- _Given records_
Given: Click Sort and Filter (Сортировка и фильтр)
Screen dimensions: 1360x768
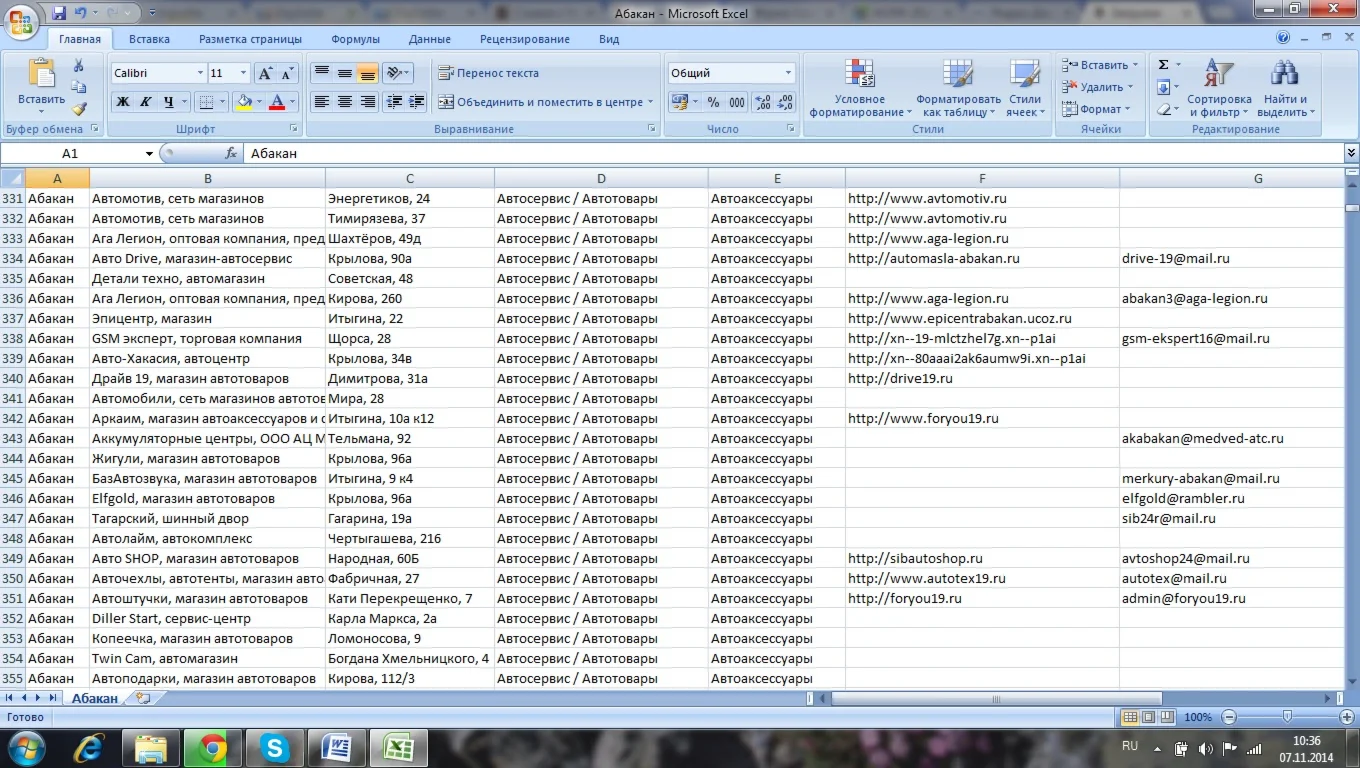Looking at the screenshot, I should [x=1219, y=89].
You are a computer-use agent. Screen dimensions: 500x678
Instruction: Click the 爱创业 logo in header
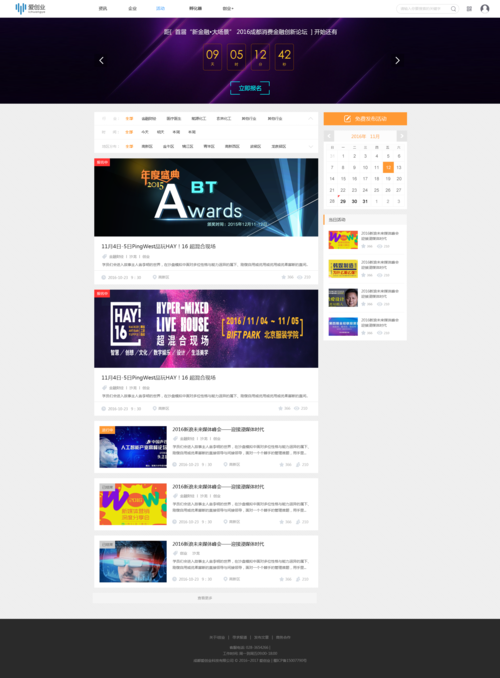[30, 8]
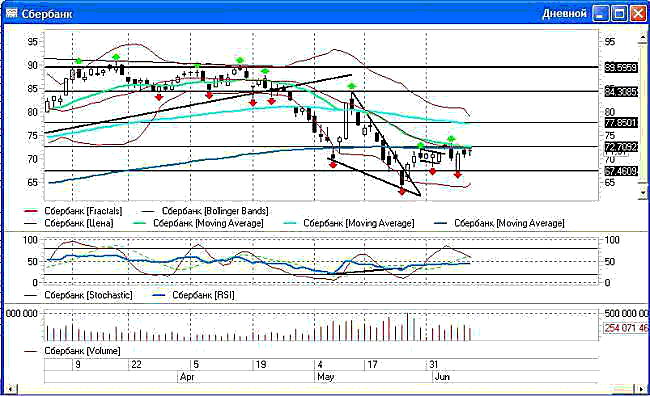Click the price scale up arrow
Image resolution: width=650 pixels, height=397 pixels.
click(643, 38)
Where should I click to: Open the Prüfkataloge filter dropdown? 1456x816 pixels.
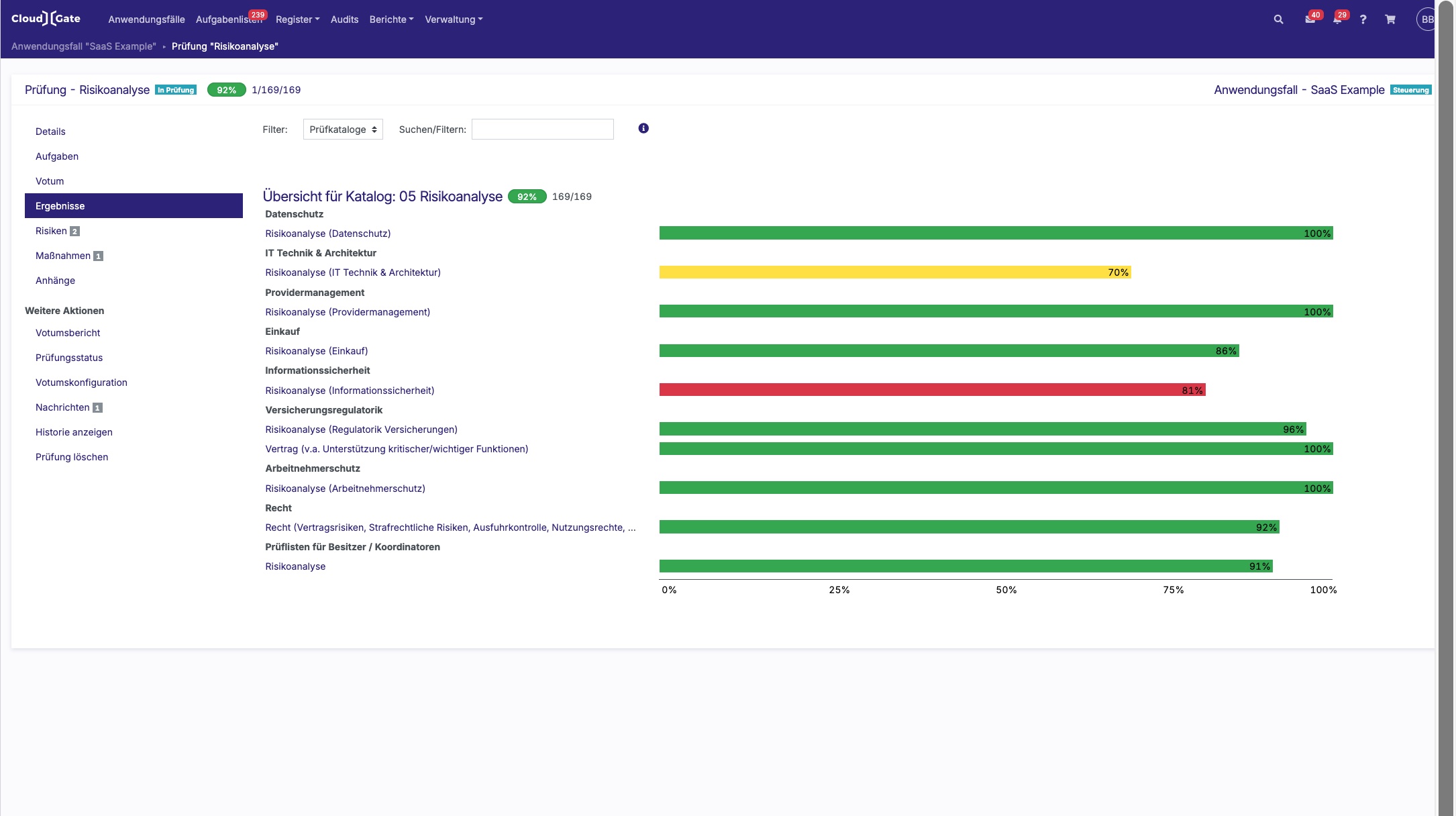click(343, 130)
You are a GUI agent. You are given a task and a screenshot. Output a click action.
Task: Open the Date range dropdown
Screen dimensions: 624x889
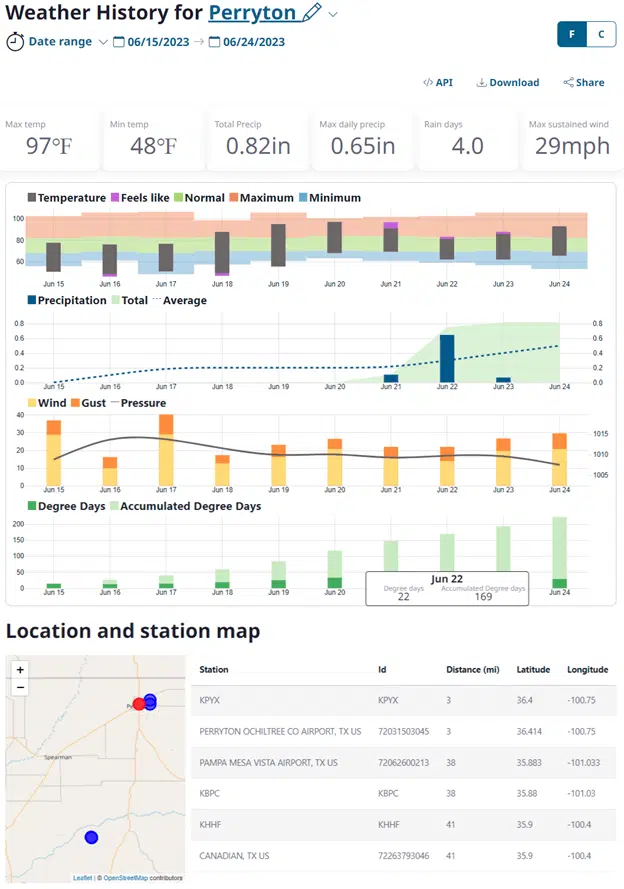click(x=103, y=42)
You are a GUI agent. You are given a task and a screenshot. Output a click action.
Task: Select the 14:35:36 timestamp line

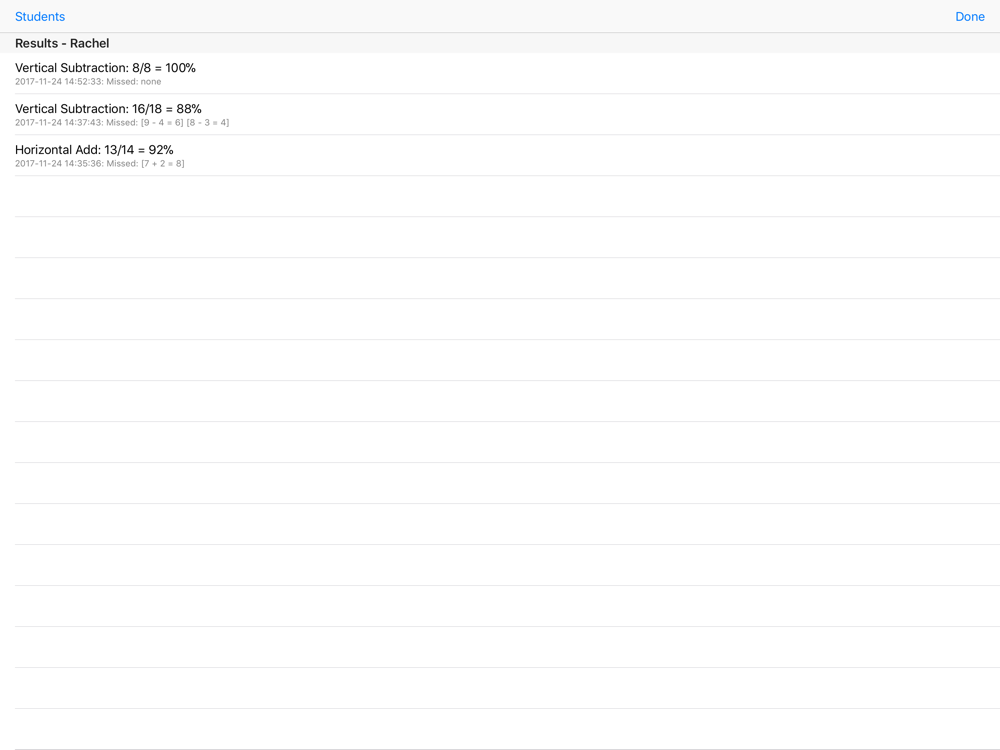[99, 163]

==

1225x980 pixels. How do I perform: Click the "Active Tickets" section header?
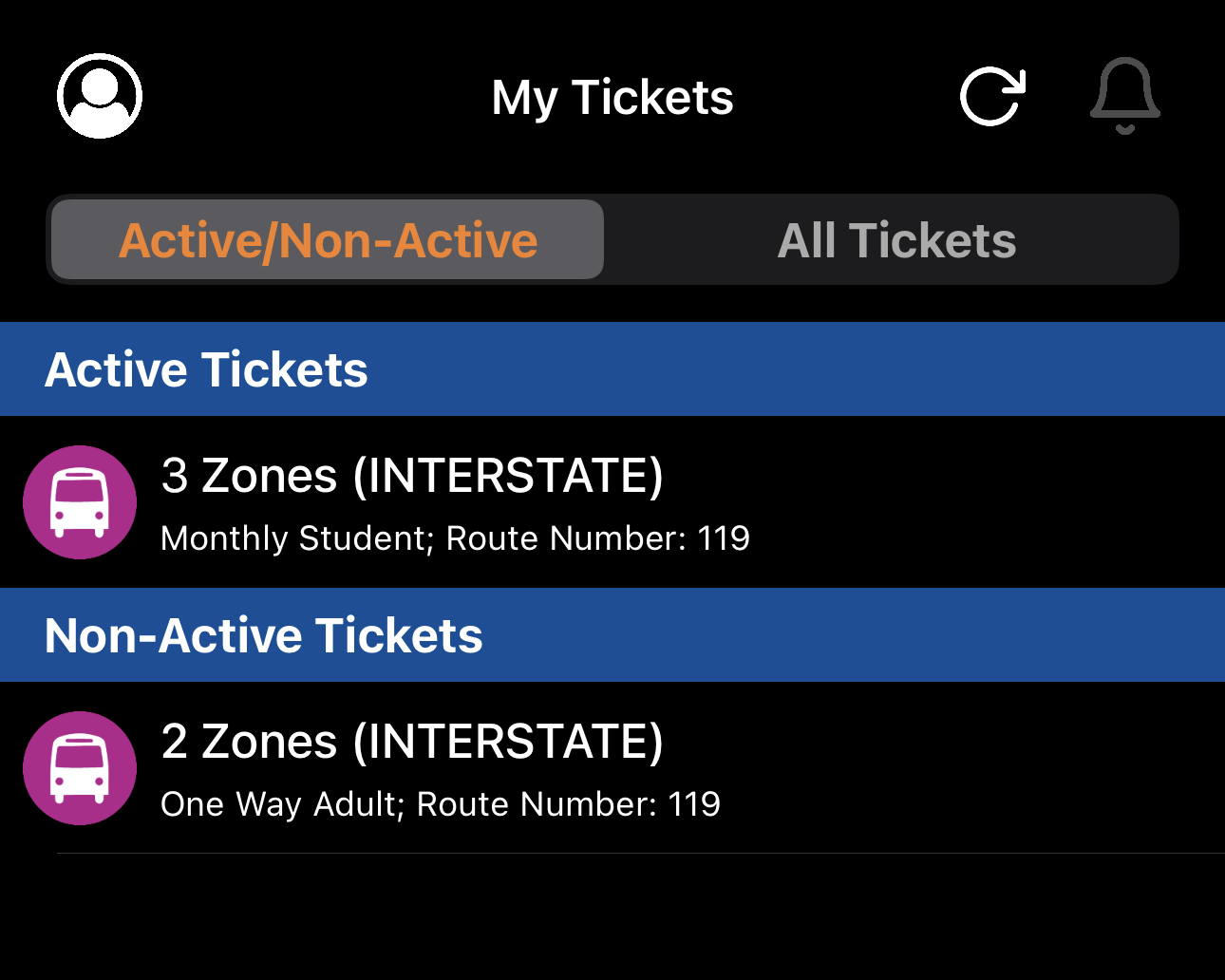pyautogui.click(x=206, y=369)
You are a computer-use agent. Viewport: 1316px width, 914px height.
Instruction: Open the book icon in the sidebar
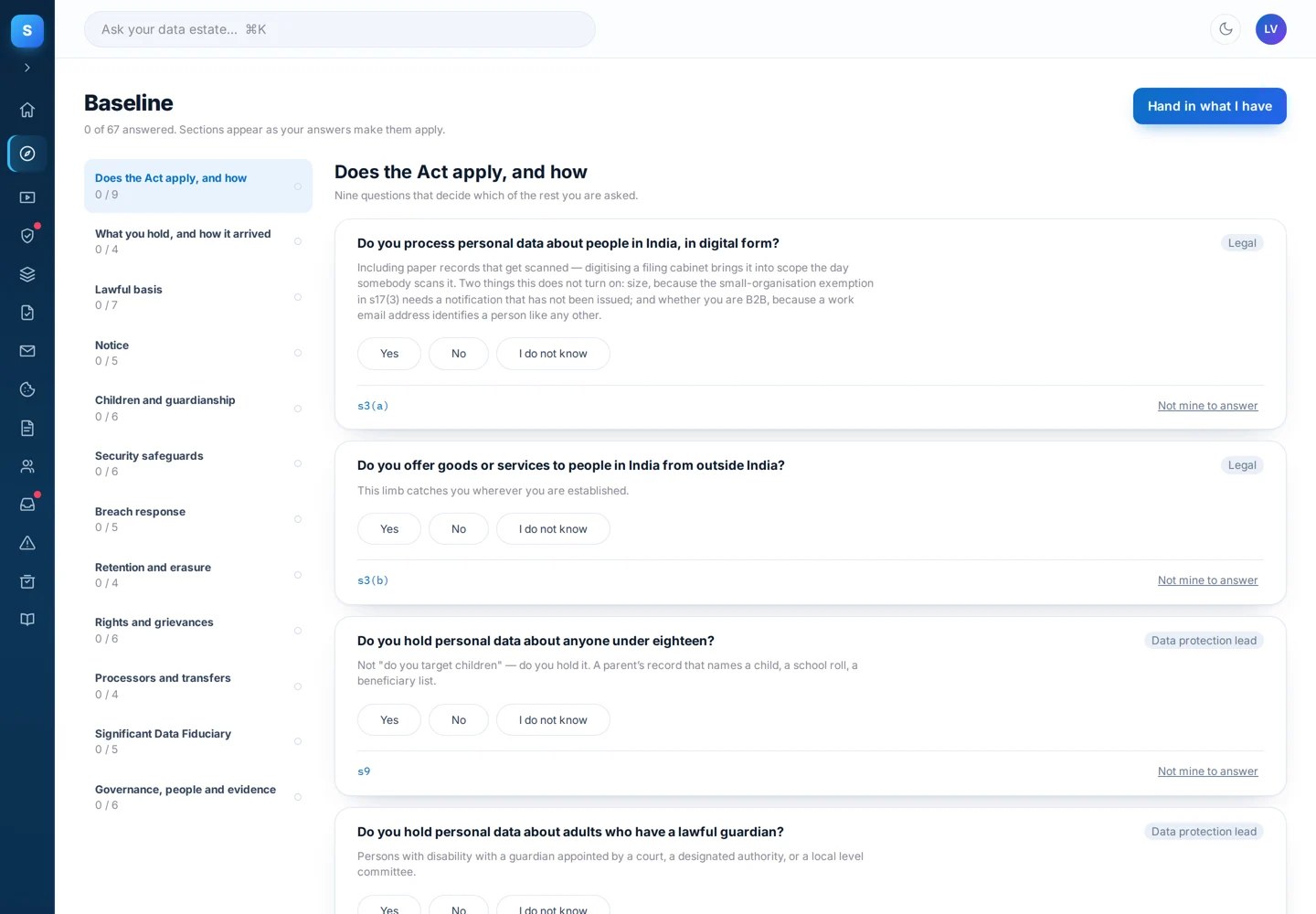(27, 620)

--

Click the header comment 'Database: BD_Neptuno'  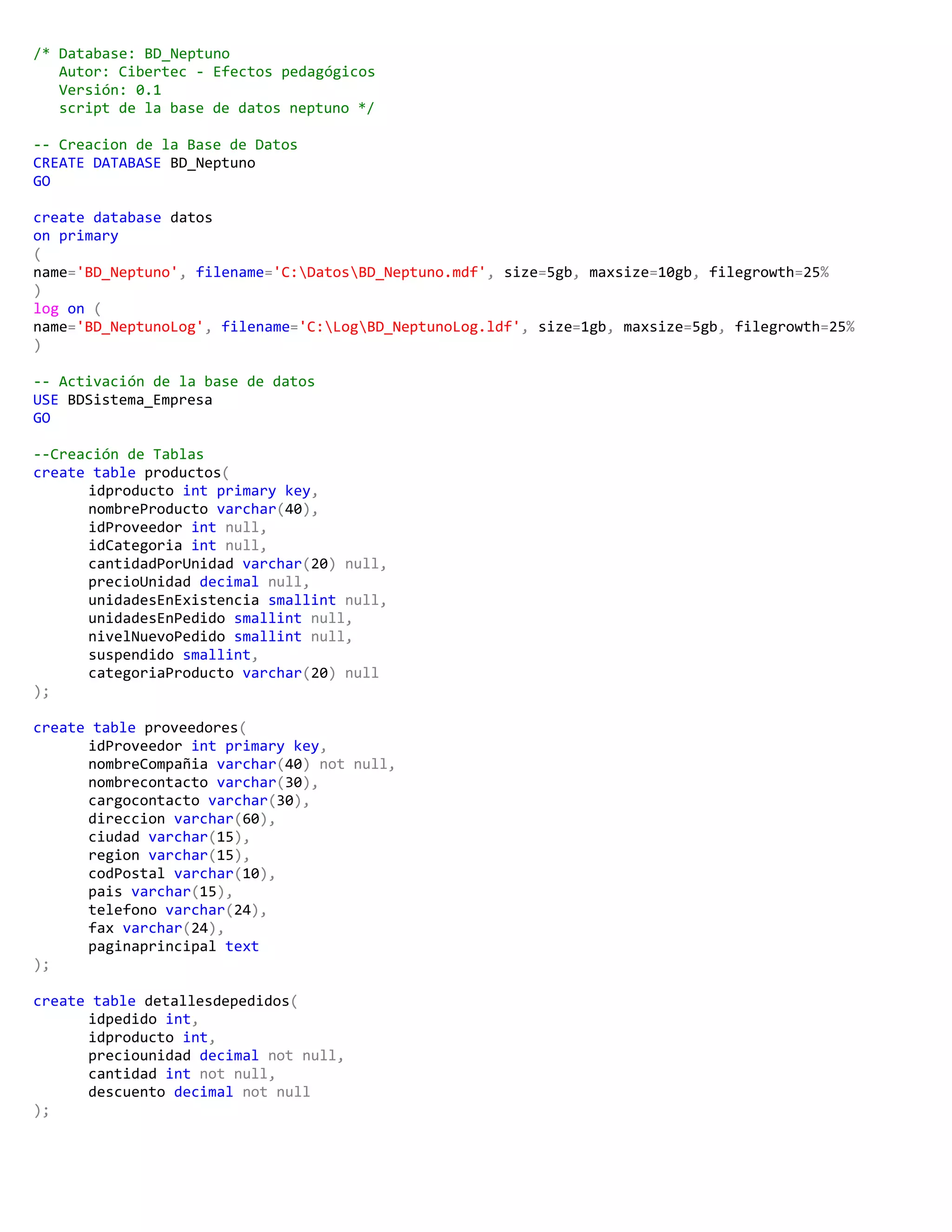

- _Challenge_
From the entries above, copy every line that contains the string "agent", matching case exactly.

- _Answer_
You are a computer-use agent. Screen dimensions: 500x678
You are a GUI agent. You are given a task and a screenshot. Output a click action.
You are a GUI agent. You are given a task and a screenshot. Output a click action.
You are a computer-use agent. Viewport: 1316px width, 914px height.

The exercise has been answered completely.